Filter this listing down to the lines that contain the word "Task", and copy them.

Top of DATA SUPPLIED

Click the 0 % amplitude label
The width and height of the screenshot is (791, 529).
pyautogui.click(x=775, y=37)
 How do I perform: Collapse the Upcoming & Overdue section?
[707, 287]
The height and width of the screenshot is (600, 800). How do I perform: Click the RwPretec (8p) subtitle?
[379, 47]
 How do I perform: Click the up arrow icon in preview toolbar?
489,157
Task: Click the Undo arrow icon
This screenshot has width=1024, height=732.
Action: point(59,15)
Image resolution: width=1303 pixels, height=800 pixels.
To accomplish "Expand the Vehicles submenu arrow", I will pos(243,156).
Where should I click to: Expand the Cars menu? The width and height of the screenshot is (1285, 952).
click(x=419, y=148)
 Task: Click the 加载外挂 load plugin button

Bottom of DATA SUPPLIED

- _RESPONSE_
Task: Click the Undo arrow icon
 Task: Click the 加载外挂 load plugin button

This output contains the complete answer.